Fear of False Positives

Is p < .005 better than p < .05?

Posted Jul 30, 2017

I am the only god who knows the keys / to the armory where the lightning-bolt is sealed. / No need for that, not here. / Let me persuade you. ~ Aischylos: The Eumenides [1]

In a much circulated paper to appear in Nature, Benjamin and 71 co-authors ask that significance levels be tightened from the current convention of p < .05 to .005. The argument is that the published record of psychological science contains too many false positive results, leading us to believe in things that aren’t so, such as the Sasquatch or social priming. Lowering the significance threshold would reduce the incidence of false positives. At the same time, they say, the new convention, if adopted, would help fix the replication crisis. Or would it? If it is difficult to replicate a .05 finding at a given level of statistical power, then it will be difficult to replicate a .005 finding at that same power level. Remember that statistical power is the probability of finding significance [as defined by convention] with a given probability [conventionally .8] if the original finding is real, that is, if it is a true and not a false positive. In order to make their proposal positively relevant to the replication crisis, the authors propose a lowered significance threshold be applied only to novel hypothesis tests. In other words, they ask that we report a new piece of research only if p < .005, while allowing us to replicate it with p < .05. [This proposal begs the question of how we know what a novel test is.]

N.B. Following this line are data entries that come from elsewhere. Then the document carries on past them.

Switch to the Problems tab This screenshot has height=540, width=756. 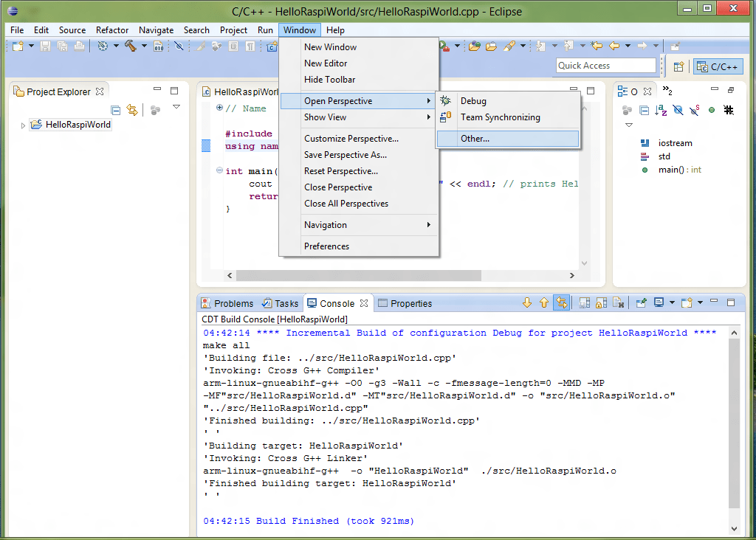click(x=233, y=303)
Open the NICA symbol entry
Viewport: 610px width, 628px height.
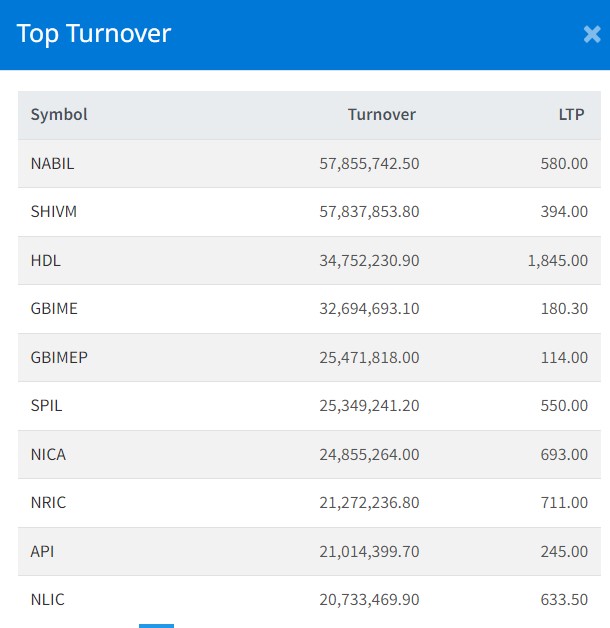tap(48, 454)
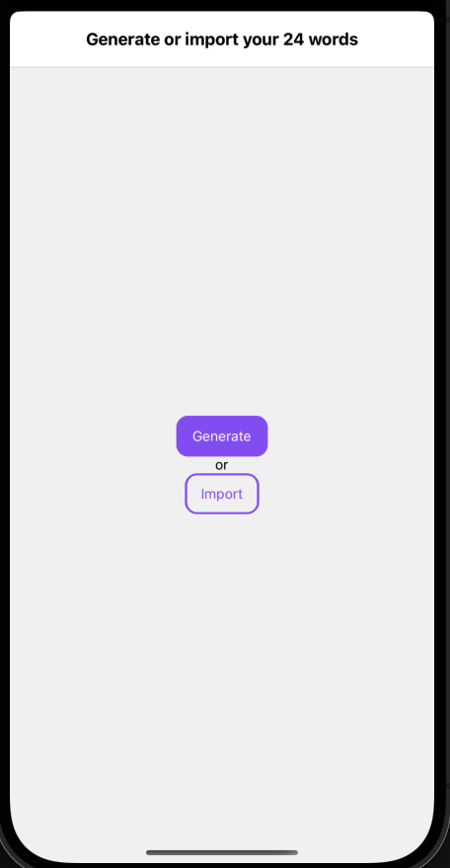Tap the home indicator bar
Screen dimensions: 450x868
[222, 852]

This tightening-of-the-screws proposal is interesting but it flirts with incoherence. Remember the old saying that God loves p = .055 no less (or not much less) than she loves p = .045 (and Professor Gelman’s proof thereof). Now God also does not care much about which study was conducted first and gets to be considered the novel hypothesis test and which was conducted later. The order of these studies is theoretically and statistically irrelevant (Krueger, 2001). If we wish to hold first and second studies to different statistical standards, we might as well reverse the argument. Let us be easy on early hypothesis tests for they know not yet what they are. Early tests are exploratory, not confirmatory (Sakaluk, 2016). Early tests are the scientist’s way of foraging. The scientist understands that easy early tests will produce many leads that later turn out to be dead ends, but he and she also understands that such tests will turn up many findings that will later be counted as true discoveries.

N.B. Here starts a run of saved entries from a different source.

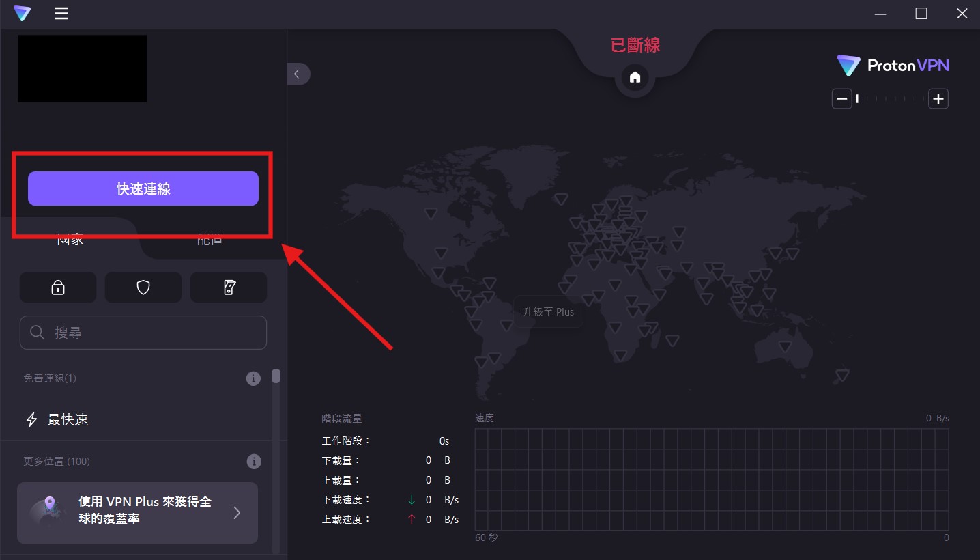Zoom out the map with minus button
Screen dimensions: 980x560
(841, 99)
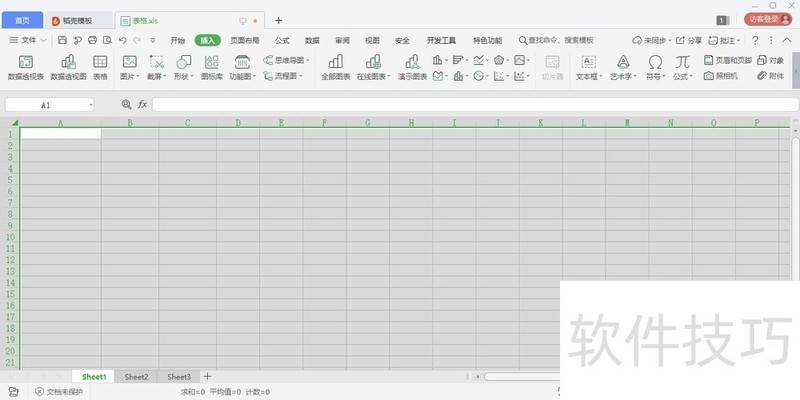
Task: Open the 图标库 icon library
Action: pos(211,67)
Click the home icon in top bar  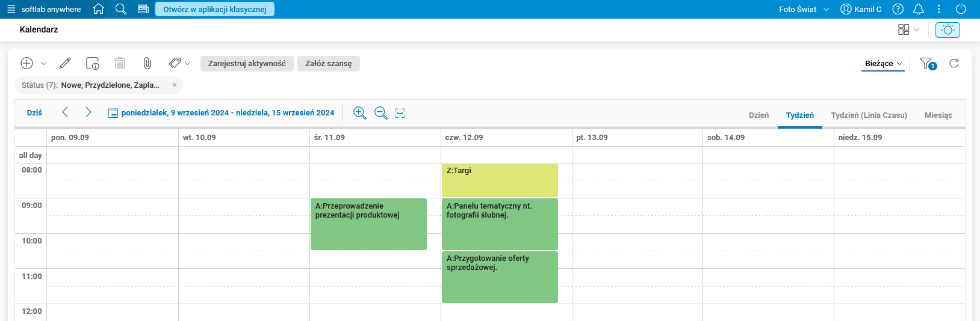pos(99,9)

Benjamin et al. know the risks of false negative errors, but they do not seem much concerned. This lack of concern is extra-statistical. It is a value judgment. If they believe that the horrors of false positives are greater than the horrors of false negatives, they must advocate a stricter p threshold. Because they do advocate a stricter p threshold, we can reverse-infer that they abhor false positives (Krueger, 2017). But as some of us have argued, we need to consider which direction science will take when considering changes in conventional practice (Fiedler, Kutzner, & Krueger, 2012). Yet, there are statistical considerations in that we can estimate the rate at which false positives and false negatives will change with changes in the p threshold. In simulation experiments, we find that lowering the p threshold degrades the overall validity of inductive inferences (Krueger & Heck, 2017). This is so because the proportion of Misses rises more steeply than the proportion of False Positives drops. To insist on lowering the significance threshold in light of these findings is to place a greater disutility on a false positive than a utility on a true positive. 

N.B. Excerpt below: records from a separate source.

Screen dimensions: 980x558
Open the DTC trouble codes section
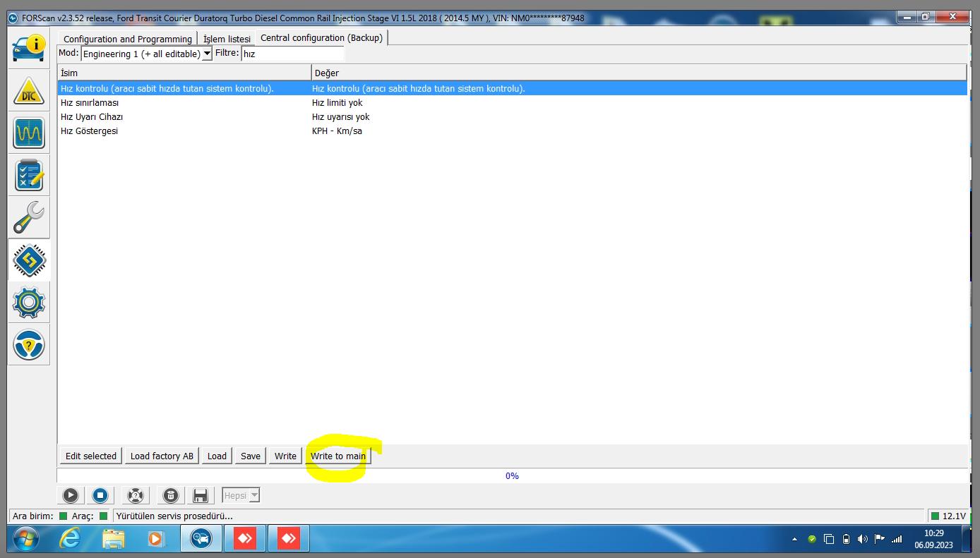coord(29,91)
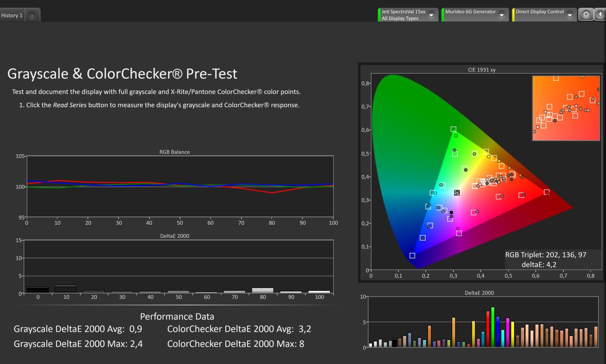Image resolution: width=606 pixels, height=364 pixels.
Task: Click green status indicator on Jeti SpectraVal meter
Action: tap(379, 15)
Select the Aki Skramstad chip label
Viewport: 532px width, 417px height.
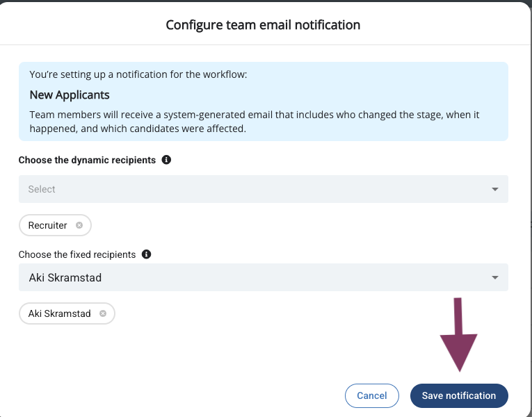pos(60,313)
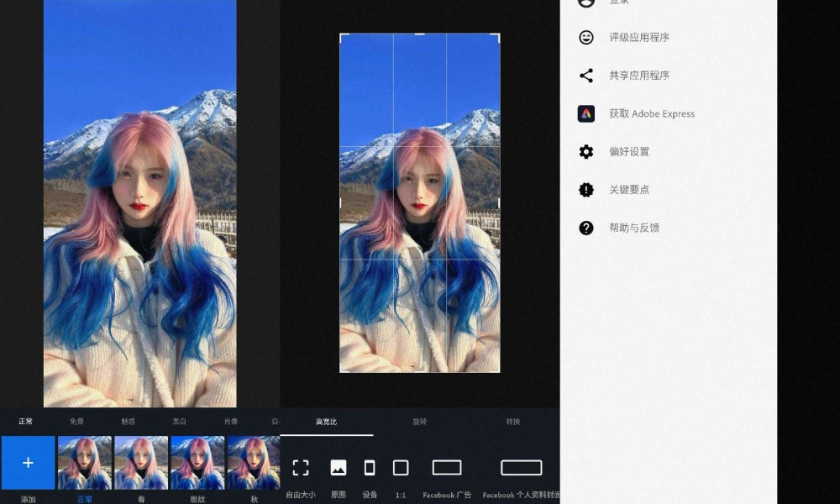
Task: Switch to the 转换 tab
Action: 513,422
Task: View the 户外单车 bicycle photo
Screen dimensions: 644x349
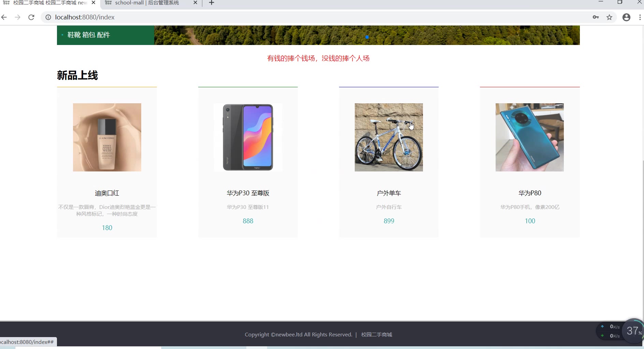Action: pos(389,137)
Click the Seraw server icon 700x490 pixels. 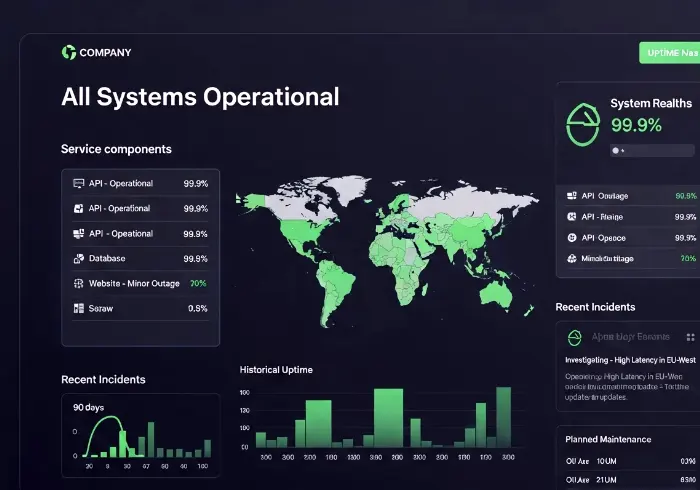79,308
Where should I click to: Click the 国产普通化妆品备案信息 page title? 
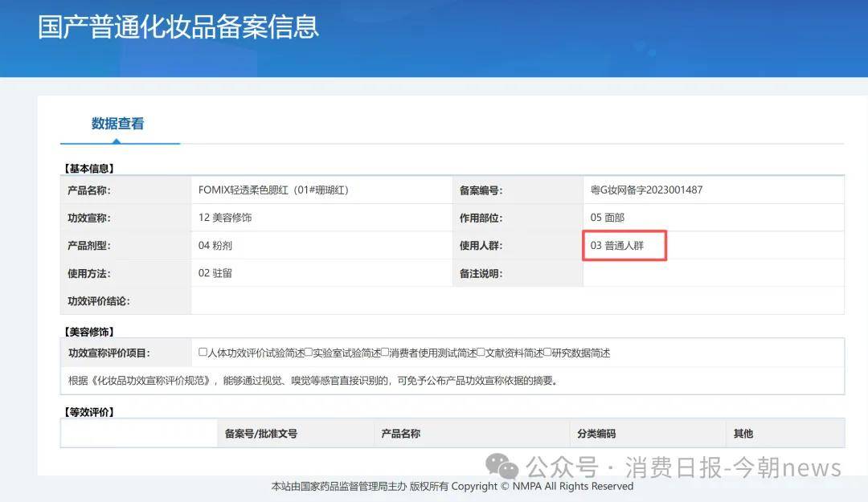coord(178,27)
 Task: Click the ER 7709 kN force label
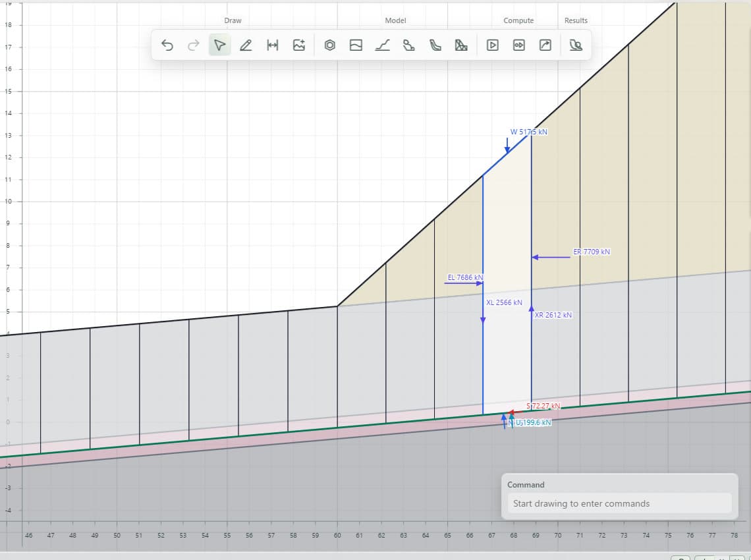592,252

And why .005 and not .01 or .001? Benjamin et al. concede the choice is as arbitrary as it is pragmatic. They refer to social proof (many favor it) and the heightened Bayes factor that goes with it. The lower the p value, the higher the BF favoring the alternative hypothesis. This is a moment of truth for the Bayesians among the authors. The BF, as it turns out, is a log-linear transformation of the p value. Nothing statistical is added until the priors are included, but that’s another story.

The 72-author report comes from the critical literature on significance testing. This literature boils down to two claims:

  1. p values are fatally flawed in the sense of being incoherent and unreliable;
  2. p values are not low enough.

The 72 stress the latter point, thereby de-emphasizing the former. Surely, it would be difficult to log both complaints in the same paper. It would be rather like the old Jewish quip that “The food was horrible, and the portions were so small!”

There is a third point, which is not about the statistical basics, but about their use. Critics complain that researchers mindlessly or slavishly use a significance threshold to make categorical inferences about the presence or absence of "something." Not even Fisher or Neyman and Pearson advocated rigid decision-making. Fisher viewed .05 as a reasonable threshold when little else is known, and Neyman and Pearson suggested that researchers should use .05, .01, or .001 depending on the relative utilities of the two types of error. Now the 72 come close to demanding a normative change, a new significance criterion that would be binding by social consensus and editorial fiat. With this, the 72 commit what is otherwise condemned as the cardinal sin of ST, the drawing of a bright line between to be and not to be.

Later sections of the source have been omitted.